'Reverse' derive correct dataset when given mean + std dev

fieldmusic123 · Jun 17, 2015

If I know the mean and standard deviation, but I don't have an original data set, is it possible to reverse calculate a data set that has this known mean and std dev? Is there an excel function I could use to do this easily? I know there could be multiple correct datasets and that's fine, I'm just wondering if it's possible to reverse derive a correct one that has the known mean and std dev.

So, for a MEAN = 100 and STD. DEV= 15, can anyone tell me how to calculate a data set with n=3?

Many thanks.

FactChecker · Jun 17, 2015

Yes, but there are often other properties that you want your data set to have (always positive, from a uniform, normal, or Poison process, etc.) So you usually want more than that. The RAND() EXCEL function gives a number from a uniform distribution between 0 and 1. It has a mean of 0.5 and a variance of 1/12. So multiply and add to get your desired SD and mean. To get a number from a normal distribution, combine RAND and NORMINV ( NORMINV(RAND(), desired_mean, desired_sd) )

fieldmusic123 · Jun 17, 2015

FactChecker said:

Yes, but there are often other properties that you want your data set to have (always positive, from a uniform, normal, or Poison process, etc.) So you usually want more than that. The RAND() EXCEL function gives a number from a uniform distribution between 0 and 1. It has a mean of 0.5 and a variance of 1/12. So multiply and add to get your desired SD and mean. To get a number from a normal distribution, combine RAND and NORMINV ( NORMINV(RAND(), desired_mean, desired_sd) )

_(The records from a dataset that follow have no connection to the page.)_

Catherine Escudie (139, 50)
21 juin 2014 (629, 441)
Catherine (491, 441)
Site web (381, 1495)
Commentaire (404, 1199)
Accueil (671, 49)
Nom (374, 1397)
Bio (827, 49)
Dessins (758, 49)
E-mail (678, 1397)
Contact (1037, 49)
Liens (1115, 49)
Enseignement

Thanks for your reply. I used " NORMINV(RAND(), 100, 15) " in Excel to generate a set of random numbers that look like they would individually fall within a normal distribution for a mean of 100. However, these values, when combined, do not have a mean of 100 (eg. 80, 93, 102). Is there a way I could perhaps use Excel to modify this data set to force it to have a mean of 100 and std dev of 15? Apologies if I am missing something in your answer.

HallsofIvy · Jun 17, 2015

Call your three data points x, y, and z. Then the mean is (x+ y+ z)/3= 100 so x+ y+ z= 300. The variance is (x- 100)^2+ (y- 100)^2+ (z- 100)^2= x^2+ y^2+ z^2- 200(x+ y+ z)+ 30000= 225. That gives two equations to solve for the three unknown values. There are infinite number of such collections of data points. If you assume a normal distribution, which depends only on the two parameters, mean and standard deviation, then, of course, you can do this.

pbuk · Jun 17, 2015

fieldmusic123 said:

Is there a way I could perhaps use Excel to modify this data set to force it to have a mean of 100 and std dev of 15?

Yes, you could scale it and add an offset (two independent variables) to satisfy the two constraints. But note that the expected value of the sd of a sample is smaller than the sd of the population. For a sample size of 3 a correction factor of approximately ## \sqrt{\frac 23} ## is appropriate if I remember correctly.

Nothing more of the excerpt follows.